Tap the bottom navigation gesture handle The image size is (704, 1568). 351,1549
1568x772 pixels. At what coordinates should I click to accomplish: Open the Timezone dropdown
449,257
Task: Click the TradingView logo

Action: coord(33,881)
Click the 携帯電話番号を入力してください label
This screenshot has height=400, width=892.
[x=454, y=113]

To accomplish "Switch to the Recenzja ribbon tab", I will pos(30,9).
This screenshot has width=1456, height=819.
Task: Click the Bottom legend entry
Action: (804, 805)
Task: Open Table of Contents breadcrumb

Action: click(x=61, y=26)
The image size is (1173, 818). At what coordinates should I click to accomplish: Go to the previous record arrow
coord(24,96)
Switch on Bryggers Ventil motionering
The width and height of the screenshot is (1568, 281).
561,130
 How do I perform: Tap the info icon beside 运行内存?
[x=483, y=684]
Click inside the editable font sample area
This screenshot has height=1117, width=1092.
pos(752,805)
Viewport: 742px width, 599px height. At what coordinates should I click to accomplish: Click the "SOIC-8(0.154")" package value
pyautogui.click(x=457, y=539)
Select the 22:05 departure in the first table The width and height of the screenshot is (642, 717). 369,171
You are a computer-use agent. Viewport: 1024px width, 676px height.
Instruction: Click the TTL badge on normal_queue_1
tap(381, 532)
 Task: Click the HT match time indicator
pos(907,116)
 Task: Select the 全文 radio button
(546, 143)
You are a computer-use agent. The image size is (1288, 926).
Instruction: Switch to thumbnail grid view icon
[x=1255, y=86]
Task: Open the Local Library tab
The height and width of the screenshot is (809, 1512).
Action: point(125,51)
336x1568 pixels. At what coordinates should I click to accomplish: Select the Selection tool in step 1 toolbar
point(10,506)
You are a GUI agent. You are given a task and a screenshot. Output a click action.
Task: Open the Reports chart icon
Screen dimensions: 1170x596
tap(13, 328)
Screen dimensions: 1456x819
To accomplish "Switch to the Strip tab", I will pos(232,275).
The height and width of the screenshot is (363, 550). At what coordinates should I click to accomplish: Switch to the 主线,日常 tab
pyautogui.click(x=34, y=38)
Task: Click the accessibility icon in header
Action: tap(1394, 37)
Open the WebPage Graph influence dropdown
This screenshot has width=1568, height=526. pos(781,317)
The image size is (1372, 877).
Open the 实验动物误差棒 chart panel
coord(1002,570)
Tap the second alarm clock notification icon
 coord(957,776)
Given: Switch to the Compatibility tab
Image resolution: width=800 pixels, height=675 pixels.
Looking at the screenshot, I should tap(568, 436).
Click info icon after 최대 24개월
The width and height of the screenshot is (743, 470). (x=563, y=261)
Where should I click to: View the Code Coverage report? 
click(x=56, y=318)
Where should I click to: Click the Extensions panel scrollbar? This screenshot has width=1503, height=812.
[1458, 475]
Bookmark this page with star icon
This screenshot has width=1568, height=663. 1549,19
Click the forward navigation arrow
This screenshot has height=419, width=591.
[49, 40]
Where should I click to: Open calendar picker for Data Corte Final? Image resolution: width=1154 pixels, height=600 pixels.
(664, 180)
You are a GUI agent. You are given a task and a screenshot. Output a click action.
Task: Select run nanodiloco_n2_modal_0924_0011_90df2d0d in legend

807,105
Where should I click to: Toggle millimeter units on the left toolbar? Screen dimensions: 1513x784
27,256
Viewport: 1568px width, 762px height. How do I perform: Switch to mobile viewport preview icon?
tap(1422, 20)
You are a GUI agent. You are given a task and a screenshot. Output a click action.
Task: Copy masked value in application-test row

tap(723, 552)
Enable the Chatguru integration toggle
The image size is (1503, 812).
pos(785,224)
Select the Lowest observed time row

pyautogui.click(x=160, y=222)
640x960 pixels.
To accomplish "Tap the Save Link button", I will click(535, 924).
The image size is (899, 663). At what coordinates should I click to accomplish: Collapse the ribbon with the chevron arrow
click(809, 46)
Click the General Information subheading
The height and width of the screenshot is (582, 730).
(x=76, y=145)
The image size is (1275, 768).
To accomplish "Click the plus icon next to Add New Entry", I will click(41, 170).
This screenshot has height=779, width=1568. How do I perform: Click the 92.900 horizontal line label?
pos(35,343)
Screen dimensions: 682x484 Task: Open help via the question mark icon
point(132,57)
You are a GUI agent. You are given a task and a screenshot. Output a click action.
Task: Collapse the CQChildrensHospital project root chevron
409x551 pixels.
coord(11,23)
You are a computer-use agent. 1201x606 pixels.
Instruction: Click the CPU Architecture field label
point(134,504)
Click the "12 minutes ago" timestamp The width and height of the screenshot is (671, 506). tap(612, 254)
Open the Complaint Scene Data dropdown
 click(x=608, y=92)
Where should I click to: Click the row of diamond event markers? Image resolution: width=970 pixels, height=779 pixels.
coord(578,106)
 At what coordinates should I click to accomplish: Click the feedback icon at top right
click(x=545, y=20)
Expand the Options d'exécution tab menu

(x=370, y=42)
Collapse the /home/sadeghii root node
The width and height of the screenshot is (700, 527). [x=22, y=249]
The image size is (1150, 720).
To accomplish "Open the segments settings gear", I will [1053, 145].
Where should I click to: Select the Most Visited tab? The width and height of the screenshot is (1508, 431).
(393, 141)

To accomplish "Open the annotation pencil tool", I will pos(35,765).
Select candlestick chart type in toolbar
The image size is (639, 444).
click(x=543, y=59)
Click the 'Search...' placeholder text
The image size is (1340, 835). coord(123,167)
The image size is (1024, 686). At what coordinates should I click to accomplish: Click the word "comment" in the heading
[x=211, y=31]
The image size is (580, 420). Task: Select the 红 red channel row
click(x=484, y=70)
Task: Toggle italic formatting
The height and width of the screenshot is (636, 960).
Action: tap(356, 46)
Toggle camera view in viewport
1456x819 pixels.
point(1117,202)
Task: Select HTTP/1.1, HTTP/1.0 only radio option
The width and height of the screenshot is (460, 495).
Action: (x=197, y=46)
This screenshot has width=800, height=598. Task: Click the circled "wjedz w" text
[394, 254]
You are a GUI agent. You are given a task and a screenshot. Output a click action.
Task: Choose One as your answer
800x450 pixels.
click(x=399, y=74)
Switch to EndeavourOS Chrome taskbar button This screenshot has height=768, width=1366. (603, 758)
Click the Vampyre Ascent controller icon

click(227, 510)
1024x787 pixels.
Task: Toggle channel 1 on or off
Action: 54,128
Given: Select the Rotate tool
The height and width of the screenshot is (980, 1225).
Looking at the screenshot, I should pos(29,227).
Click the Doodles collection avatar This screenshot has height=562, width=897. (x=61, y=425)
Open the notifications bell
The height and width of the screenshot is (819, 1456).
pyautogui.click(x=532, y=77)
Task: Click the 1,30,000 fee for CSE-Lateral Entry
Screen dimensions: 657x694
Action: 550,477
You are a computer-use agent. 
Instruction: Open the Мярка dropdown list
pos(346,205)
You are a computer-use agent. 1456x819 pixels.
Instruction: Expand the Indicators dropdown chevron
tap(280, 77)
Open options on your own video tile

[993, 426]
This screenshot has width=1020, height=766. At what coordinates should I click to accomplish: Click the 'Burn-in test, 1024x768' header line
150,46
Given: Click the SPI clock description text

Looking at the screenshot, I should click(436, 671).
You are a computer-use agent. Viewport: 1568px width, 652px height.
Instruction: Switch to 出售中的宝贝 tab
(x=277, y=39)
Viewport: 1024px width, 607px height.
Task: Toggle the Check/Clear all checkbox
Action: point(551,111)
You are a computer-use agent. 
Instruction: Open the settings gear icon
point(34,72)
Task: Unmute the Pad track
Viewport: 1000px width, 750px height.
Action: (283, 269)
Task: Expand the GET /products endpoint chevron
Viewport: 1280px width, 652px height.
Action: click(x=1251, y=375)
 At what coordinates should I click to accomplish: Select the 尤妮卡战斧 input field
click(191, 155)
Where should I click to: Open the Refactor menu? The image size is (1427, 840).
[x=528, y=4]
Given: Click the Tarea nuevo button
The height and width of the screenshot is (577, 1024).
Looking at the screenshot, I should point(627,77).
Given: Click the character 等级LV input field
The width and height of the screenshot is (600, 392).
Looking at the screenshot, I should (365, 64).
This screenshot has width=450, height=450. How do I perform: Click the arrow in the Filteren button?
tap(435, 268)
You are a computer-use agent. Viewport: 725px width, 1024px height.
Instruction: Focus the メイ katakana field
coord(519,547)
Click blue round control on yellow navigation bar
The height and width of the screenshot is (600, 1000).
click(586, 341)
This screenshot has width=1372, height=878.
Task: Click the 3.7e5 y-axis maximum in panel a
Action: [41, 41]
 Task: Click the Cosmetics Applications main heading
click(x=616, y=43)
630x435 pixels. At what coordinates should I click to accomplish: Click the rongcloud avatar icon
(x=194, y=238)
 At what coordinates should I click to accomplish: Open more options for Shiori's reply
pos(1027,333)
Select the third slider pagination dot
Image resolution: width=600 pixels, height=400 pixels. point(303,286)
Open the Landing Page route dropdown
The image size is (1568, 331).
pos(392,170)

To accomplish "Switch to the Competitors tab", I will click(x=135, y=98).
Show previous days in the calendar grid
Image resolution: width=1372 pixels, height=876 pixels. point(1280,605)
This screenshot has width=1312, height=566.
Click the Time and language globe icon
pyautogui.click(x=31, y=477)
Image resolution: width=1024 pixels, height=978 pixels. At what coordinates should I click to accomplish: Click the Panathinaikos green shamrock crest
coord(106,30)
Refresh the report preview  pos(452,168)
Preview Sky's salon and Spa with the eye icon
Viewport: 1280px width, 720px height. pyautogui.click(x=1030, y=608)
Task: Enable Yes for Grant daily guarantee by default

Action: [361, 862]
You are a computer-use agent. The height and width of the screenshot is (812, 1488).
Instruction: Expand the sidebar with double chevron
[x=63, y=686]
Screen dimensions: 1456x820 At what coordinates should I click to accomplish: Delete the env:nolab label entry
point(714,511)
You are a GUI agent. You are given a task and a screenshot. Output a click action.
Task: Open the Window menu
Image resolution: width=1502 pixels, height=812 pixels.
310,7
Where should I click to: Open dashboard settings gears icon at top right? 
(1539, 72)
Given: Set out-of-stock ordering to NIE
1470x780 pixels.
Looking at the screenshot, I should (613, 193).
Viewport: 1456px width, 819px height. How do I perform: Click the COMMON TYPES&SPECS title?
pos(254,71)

------

Repeat the records exactly, everything from the start down to the line containing "pos(907,116)", with both ends included.

### Finished exercise:
Tap the bottom navigation gesture handle The image size is (704, 1568). 351,1549
1568x772 pixels. At what coordinates should I click to accomplish: Open the Timezone dropdown
449,257
Task: Click the TradingView logo

Action: coord(33,881)
Click the 携帯電話番号を入力してください label
This screenshot has height=400, width=892.
[x=454, y=113]

To accomplish "Switch to the Recenzja ribbon tab", I will pos(30,9).
This screenshot has width=1456, height=819.
Task: Click the Bottom legend entry
Action: (804, 805)
Task: Open Table of Contents breadcrumb

Action: click(x=61, y=26)
The image size is (1173, 818). At what coordinates should I click to accomplish: Go to the previous record arrow
coord(24,96)
Switch on Bryggers Ventil motionering
The width and height of the screenshot is (1568, 281).
561,130
 How do I perform: Tap the info icon beside 运行内存?
[x=483, y=684]
Click inside the editable font sample area
This screenshot has height=1117, width=1092.
pos(752,805)
Viewport: 742px width, 599px height. At what coordinates should I click to accomplish: Click the "SOIC-8(0.154")" package value
pyautogui.click(x=457, y=539)
Select the 22:05 departure in the first table The width and height of the screenshot is (642, 717). 369,171
You are a computer-use agent. Viewport: 1024px width, 676px height.
Instruction: Click the TTL badge on normal_queue_1
tap(381, 532)
 Task: Click the HT match time indicator
pos(907,116)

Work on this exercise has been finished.